UN Criticizes UK Austerity Policies
UN Criticizes UK Austerity Policies

The hits keep on coming for the UK. Amid swirling acrimony and indignant finger-pointing in the aftermath of the nation’s vote to leave the European Union, a UN body piled on this week with a negative assessment, declaring the UK’s austerity policies to be in breach of international human rights obligations.

The UN Committee on Economic, Social, and Cultural Rights wrote that it was “seriously concerned about the disproportionate adverse impact that austerity measures, introduced since 2010, are having on the enjoyment of economic, social and cultural rights by disadvantaged and marginalized individuals and groups,” UN reported.

After fielding testimony from the Just Fair Consortium, a human rights alliance representing over 80 British and international charities and community groups, the committee issued an unequivocal assessment, condemning austerity policies for their impact on homelessness, unemployment, health care access, and discrimination against women and minorities, among other things. The report catalogs various concerns, including:

“Persistent discrimination against migrant workers in the labor market”

The minimum wage, which “is not sufficient to ensure a decent standard of living...does not apply for workers under the age of 25”

A rise in “temporary employment, precarious self-employment, and ‘zero hour contracts’”
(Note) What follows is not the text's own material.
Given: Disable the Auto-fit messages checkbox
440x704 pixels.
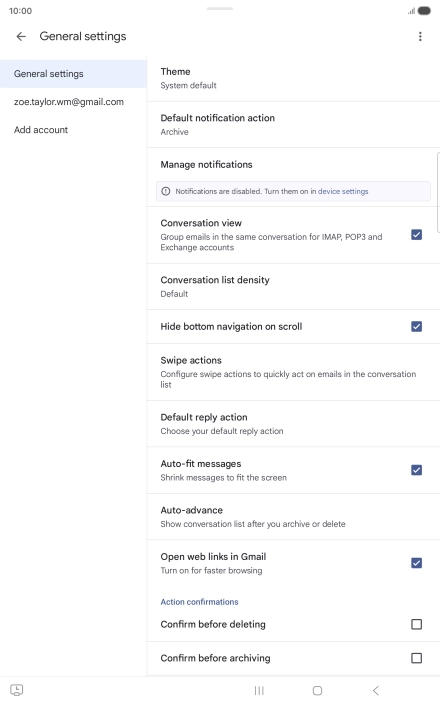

“The increase to the inheritance tax limit and to the value added tax, as well as the gradual reduction of the tax on corporate incomes,” leading to “persistent social inequality”

“Persistent underrepresentation of women in decision-making positions in the public and private sectors”.

Economic anxieties and Britain’s austerity regime provided a key backdrop for last week’s Brexit referendum, and may have motivated many who voted to leave the EU.

This is Britain’s first review by the UN body since 2009, whose report is one verdict on the austerity agenda pushed by many countries in the wake of the financial collapse.

The verdict also gives extra firepower to those questioning austerity measures already imposed on the economies of Greece and Argentina, or that might be put in place in debt-wracked American state of Puerto Rico.

Puerto Rico, with 3.5 million Americans, is in a decade-long recession and is $70 billion in debt.